- Born: Jason Wright Downs September 8, 1973 (age 52) Columbia, Maryland, United States
- Occupations: Actor, Singer
- Years active: 1988–present
- Website: http://www.jasondowns.com/home.html

= Jason Downs =

American singer (born 1973)

Jason Wright Downs (born September 8, 1973, in Columbia, Maryland) is an American actor and singer. He has released two albums on Jive Records, White Boy with a Feather and The Spin. He also released "White Boy with a Feather", "Revenue", "Cherokee", "Trippin'", "Shut Up (Let's Hook Up)", and a cover of Harry Chapin's "Cat's in the Cradle". His single "White Boy with a Feather" debuted at number 19 on the UK Singles Chart. The rap artist Milk Dee has appeared on and produced many of his songs, and the songs without the rapper are more rooted in folk, rock, country or pop music. As a music artist, he appeared in many British radio and variety shows, including Top of the Pops, CD:UK, MTV, a radio2XS Barn Session and The Big Breakfast.

His last, independently released album, Love Me Alone, is produced by Grammy Award winner Malcolm Burn.

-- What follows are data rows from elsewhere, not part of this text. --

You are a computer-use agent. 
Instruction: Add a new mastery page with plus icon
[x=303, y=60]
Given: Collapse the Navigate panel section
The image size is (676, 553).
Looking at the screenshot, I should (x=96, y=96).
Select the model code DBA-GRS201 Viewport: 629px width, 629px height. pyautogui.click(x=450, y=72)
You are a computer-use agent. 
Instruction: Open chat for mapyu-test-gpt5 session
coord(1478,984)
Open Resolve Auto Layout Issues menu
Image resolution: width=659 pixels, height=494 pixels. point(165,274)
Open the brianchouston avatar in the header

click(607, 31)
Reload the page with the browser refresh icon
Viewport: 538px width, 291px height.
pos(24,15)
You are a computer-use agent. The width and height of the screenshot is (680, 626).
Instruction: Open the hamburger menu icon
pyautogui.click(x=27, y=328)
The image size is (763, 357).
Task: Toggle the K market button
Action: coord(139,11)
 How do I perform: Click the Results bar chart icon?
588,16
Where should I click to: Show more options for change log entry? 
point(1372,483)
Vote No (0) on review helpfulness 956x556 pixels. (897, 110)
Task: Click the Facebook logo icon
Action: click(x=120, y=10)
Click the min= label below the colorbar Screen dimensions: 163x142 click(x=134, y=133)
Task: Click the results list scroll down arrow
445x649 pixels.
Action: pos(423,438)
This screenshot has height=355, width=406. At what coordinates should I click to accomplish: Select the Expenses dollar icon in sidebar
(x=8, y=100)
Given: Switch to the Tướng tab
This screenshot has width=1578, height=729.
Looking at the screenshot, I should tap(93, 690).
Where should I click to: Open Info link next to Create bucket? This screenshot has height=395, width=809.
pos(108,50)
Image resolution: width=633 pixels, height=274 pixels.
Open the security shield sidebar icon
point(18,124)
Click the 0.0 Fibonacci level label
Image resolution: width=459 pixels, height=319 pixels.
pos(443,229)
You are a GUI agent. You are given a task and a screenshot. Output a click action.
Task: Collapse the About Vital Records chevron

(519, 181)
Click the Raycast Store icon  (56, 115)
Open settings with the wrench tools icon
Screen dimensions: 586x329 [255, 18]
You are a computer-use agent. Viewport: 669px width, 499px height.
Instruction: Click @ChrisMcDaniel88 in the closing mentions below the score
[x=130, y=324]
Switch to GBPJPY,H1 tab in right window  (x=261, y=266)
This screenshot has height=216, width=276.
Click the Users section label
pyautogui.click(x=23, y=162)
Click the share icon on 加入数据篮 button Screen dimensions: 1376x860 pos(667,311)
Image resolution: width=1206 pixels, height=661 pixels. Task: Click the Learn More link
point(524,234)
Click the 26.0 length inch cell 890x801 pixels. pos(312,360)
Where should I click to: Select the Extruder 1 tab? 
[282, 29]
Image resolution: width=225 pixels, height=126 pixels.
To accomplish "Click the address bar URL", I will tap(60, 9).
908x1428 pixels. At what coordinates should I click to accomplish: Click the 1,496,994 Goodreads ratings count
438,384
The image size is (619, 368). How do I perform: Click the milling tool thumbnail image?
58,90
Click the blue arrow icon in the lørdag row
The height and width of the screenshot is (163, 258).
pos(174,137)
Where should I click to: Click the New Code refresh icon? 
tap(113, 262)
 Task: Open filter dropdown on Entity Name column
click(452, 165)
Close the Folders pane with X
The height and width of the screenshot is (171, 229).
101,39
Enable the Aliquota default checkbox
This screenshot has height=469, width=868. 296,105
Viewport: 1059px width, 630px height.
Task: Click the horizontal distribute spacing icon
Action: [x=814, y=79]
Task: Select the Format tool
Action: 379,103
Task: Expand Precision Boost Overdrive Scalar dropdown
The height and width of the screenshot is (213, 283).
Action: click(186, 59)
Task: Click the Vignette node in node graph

As an actor, Downs has appeared in the films Hairspray, Clara's Heart, and Come Lovely, which he also produced. He starred in a feature film titled Racing Daylight alongside David Strathairn, Melissa Leo and Giancarlo Esposito as well as a supporting role in the film Gospel Hill. He wrote and directed his first film, a short, in 2014 titled Growth Spurt. His television credits include K.C. Undercover, NCIS: Los Angeles, NCIS: New Orleans, NCIS: Hawaii, and Days of our Lives. He received critical acclaim for his portrayal of Lenny in Harold Pinter's The Homecoming with the Pacific Resident Theatre Company.